ACTIVE.com: I'm sure you had some sense of what kind of undertaking it would be, but what surprised you out there? It sounds like it was a pretty epic trip.
RR: I wasn't surprised by the beauty, but it was just such an awesome place to ride a bike. And a lot of the places we went, tourists had never been there before. Two-wheeled vehicles or on foot is how people get around, so there's all this amazing single track that's just their transportation trails between villages. So the riding was amazing.
I think the history that's still along the trails—like bomb craters and original cobblestone of the actual Ho Chi Minh Trail, the pieces of the war that are still there—that was really surprising to me. The war ended 45 years ago, and the villages have all repurposed the remaining metal and bomb casings; everything that was dropped on them has been repurposed and re-used for their daily life, which is so weird just visually seeing all of this. It was like being in a virtual reality history book.
It was really intense and amazing how resourceful the people are, but also that all that material was still there, especially the unexploded ordnance. There are tons of bombs that are still threatening people. There's still a big cleanup effort that has to happen. So that was a big surprise.
Also, just how kind everyone was. I mean, I'm going over there as an American whose dad was bombing their country. And I'm asking permission to come in and talk, and they couldn't have been more welcoming.
It is entirely conceivable that my dad could have killed their dad, but they welcomed us into their homes without any animosity, without any questioning of why we were there.And I feel like part of that was the bike; it really is kind of this universal travelers' thing, especially in Southeast Asia where bikes are everywhere. There's more bikes than cars.

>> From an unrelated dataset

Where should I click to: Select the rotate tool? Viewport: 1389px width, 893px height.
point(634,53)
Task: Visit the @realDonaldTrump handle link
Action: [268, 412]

I feel like it's this icebreaker thing. Roll up on a bike, and it's obvious you're on a journey. And it's different than rolling up in a car, getting out with the air conditioning running. I was really immersed in their culture, and I think that was appreciated. That and sleeping on the ground and eating rice and just kind of living out there. It was really amazing.
ACTIVE.com: How did the crew travel?
RR: They were mostly on motorcycles, and then there were a couple of support vehicles that would drive around and kind of leap frog because they couldn't access where we were. And then there were sections that were just myself and my teammate [Nguyen Huyen, an accomplished cross-country mountain bike racer in her own right], where even the motorcycles couldn't get to. Like a bridge would be washed out and there would be a super deep river crossing and we could walk across with our bikes, but the motorcycles couldn't get across so they would have to go around.
We would go from holding a machete trying to hack our way through the jungle, to navigating pavement and gigantic cities like Hanoi and Ho Chi Minh City.The urban riding towards the end of the trip was actually the most scared I was. People will ask, "Were you scared out there on the trail?" and I say, "Only in the city."
ACTIVE.com: First time using a machete on a ride?
RR: [Laughs] Actually, no, not the first time using a machete. I used a machete adventure racing in Borneo. A machete was actually a mandatory piece of equipment, which was kind of crazy.